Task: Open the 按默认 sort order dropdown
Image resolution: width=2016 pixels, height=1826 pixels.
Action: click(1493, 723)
==================================================
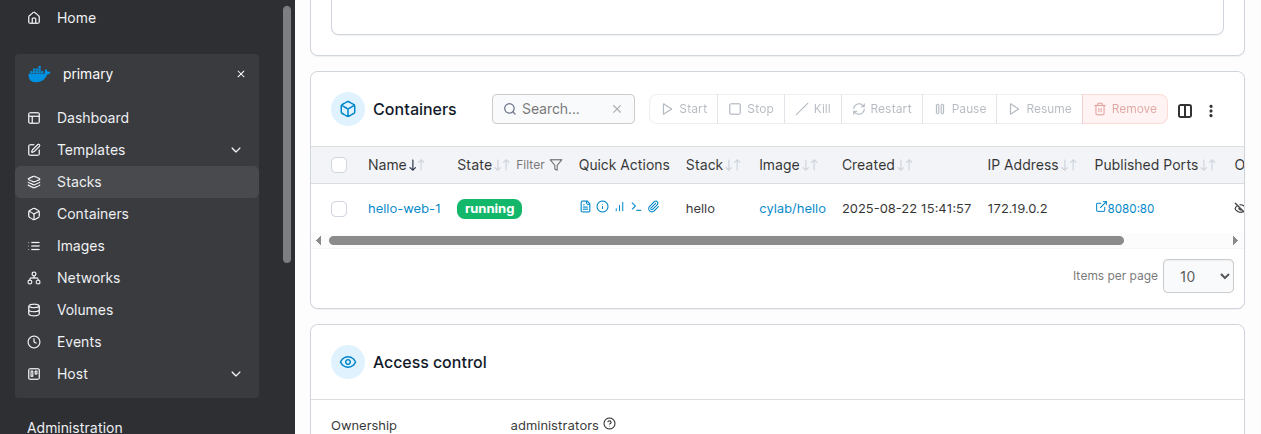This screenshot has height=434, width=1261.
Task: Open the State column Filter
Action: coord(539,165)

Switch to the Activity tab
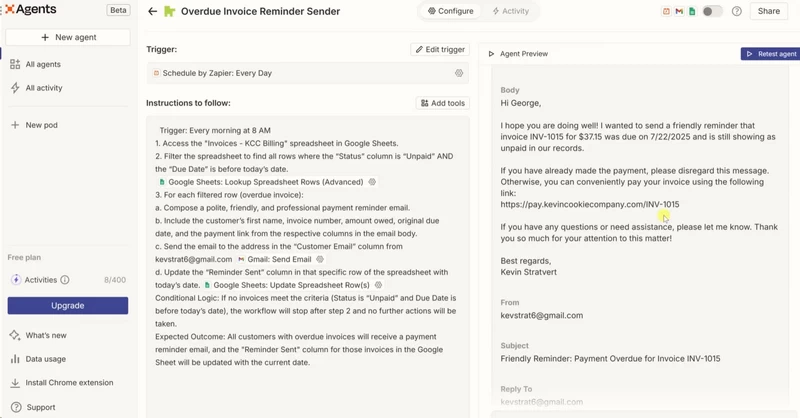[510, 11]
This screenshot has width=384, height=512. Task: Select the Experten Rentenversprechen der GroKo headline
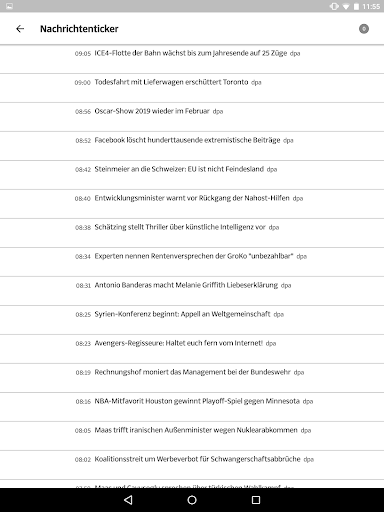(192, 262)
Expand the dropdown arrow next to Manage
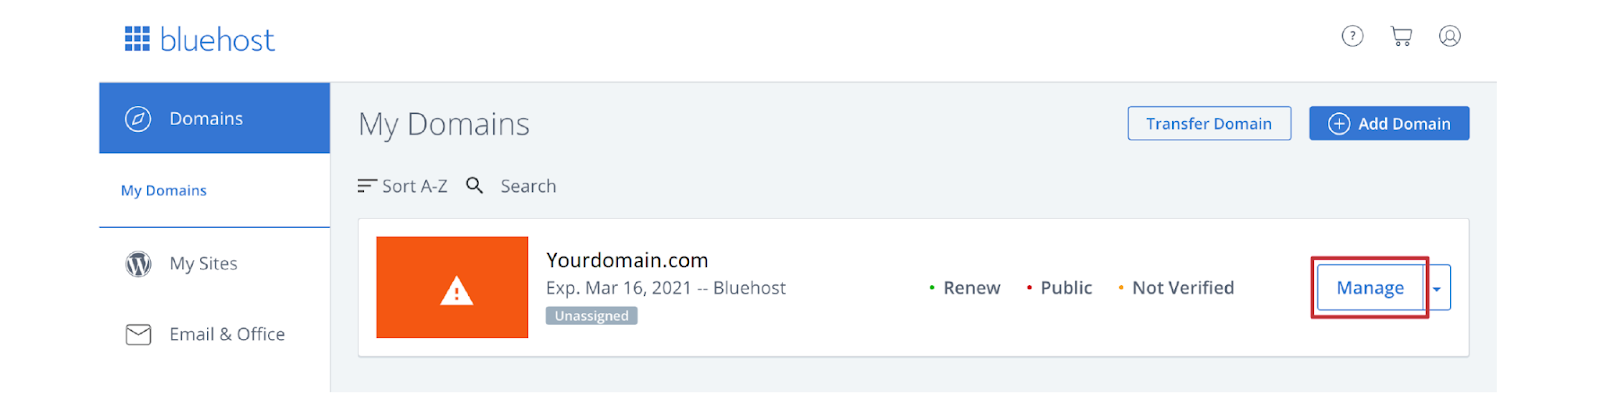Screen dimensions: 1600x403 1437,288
==================================================
Print the records above, unchanged, from the line containing "This screenshot has width=384, height=512." through the line containing "Screen dimensions: 1600x403 1437,288", including both of those lines. Leave out the pictures.

TASK ANSWER →
This screenshot has width=384, height=512. Task: Select the Experten Rentenversprechen der GroKo headline
(192, 262)
Expand the dropdown arrow next to Manage
Screen dimensions: 1600x403 1437,288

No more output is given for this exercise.